Tech oligarchs are encouraging the creation of virtual worlds as a cheap way to avoid problems in the real one.
Guys, I don’t want to alarm everyone, but the proles are getting restless. Not to worry though, I have a cunning plan- we’ll just hand out Google Cardboard VR goggles and Second Life subscriptions. They can’t see the environmental degradation if they’re too busy cranking their hogs on a virtual nudist furry sex colony!
It is not possible, on Earth, to give everyone all that they would want. Not everyone can have Richard Branson’s private island,” Doom co-creator and former CTO of Oculus John Carmack told Joe Rogan during a 2020 interview.
Yes, but we want no one to have private islands
A close friend of mine uses VR regularly. They got it after COVID to help with quarantine. It’s fun to use for about 3 hours and does give a sense of having gone somewhere new, which is neat-
But as a permanent distraction? No, absolutely not. VR causes headaches after extended use, and it doesn’t even work for some people. It’s also a limited sensory experience.

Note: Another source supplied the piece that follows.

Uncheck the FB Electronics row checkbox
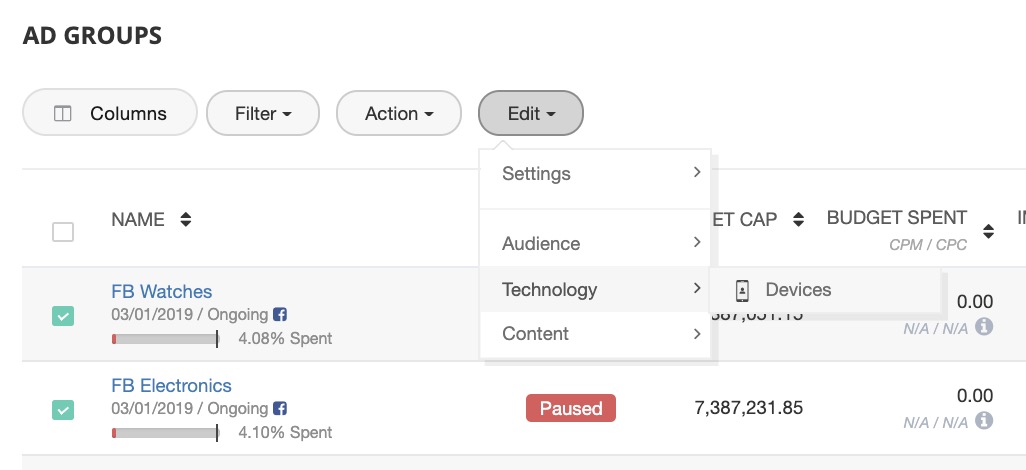Viewport: 1026px width, 470px height. [63, 410]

Until VR can fully simulate reality and put food in your belly it’s not a threat.
Open source the fuck out of vr before it’s too late. jezus
This is a cool project for an open source and federated VR network: https://web.immers.space
There’s also some open source hardware, like this headset: https://www.relativty.com/
and stuff like haptic gloves: https://hackaday.io/project/178243-lucidvr-budget-haptic-glove
Pretty dogshit bet on their end, honestly.
VR is cool tech toy stuff, but lots of people can’t afford them, or they can’t use them because they get sick or just have no room in their home. Also, VR can’t feed you, and unless they’re gonna have some VR-to-rent scheme or something, drowning in VR won’t keep people materially secure enough to keep using VR anyway.

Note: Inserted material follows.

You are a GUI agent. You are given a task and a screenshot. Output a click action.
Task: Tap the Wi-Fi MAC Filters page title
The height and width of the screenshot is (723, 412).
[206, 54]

The price on VR will eventually reach the point where it’s affordable enough for most people. We’re almost there already with stuff like the Oculus Quest. Also remote work through VR (assuming the tech works well enough) would basically mean no need for a physical location for companies/jobs that don’t require physical labor, which would be a lot. That would hypothetically mean no need for renting commercial space, and could dramatically reduce cost of living for employees who would otherwise be working together at some location in a high rent city. Those advantages would be a pretty big deal for those corporations that could take advantage, and this would likely drive widespread adoption.

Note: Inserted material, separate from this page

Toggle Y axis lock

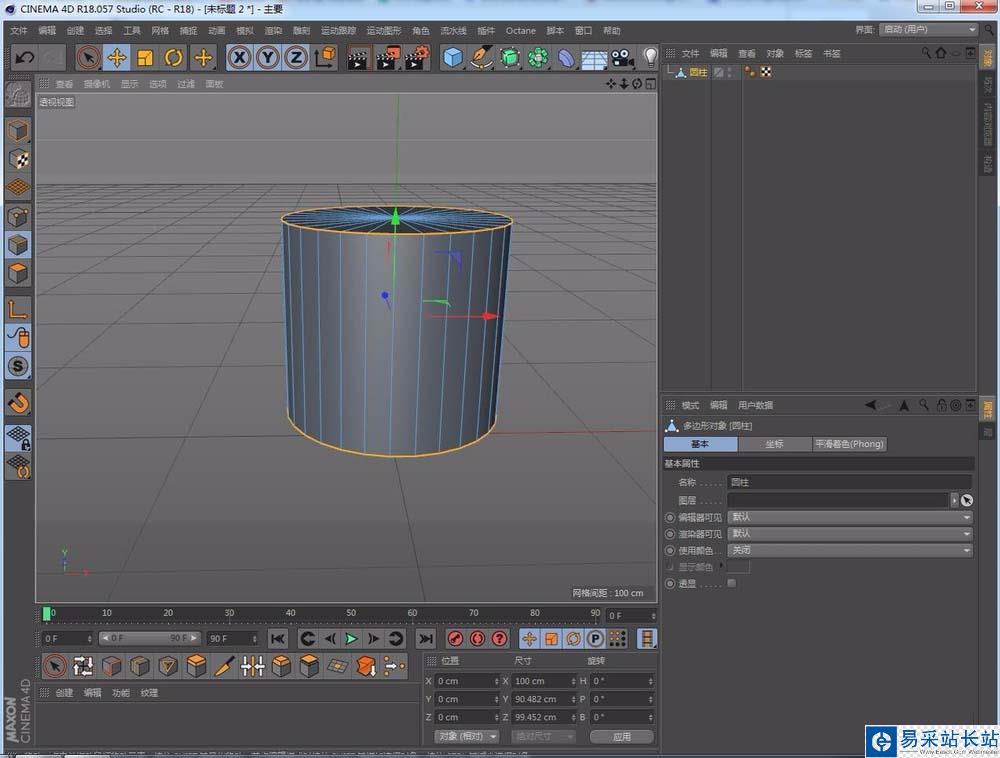pyautogui.click(x=267, y=58)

Assuming it works well, it would have nearly all the same advantages as working in a shared physical office vs working at home. It really depends on the job of course, but for anything that requires any kind of collaboration, working with others in the same shared space for the duration of the work day is quite a bit different than just relying on conference calls and messages. There’s a lot of casual interaction that otherwise gets missed if you’re relying solely on video software. Also, for managers/employers, they like to be able to monitor and keep tabs on people like they normally would be able to do in a physical office and a shared virtual space would allow them to do that in a way that normal remote communication would not. Also, “company culture” and that sort of bullshit would play into this as well.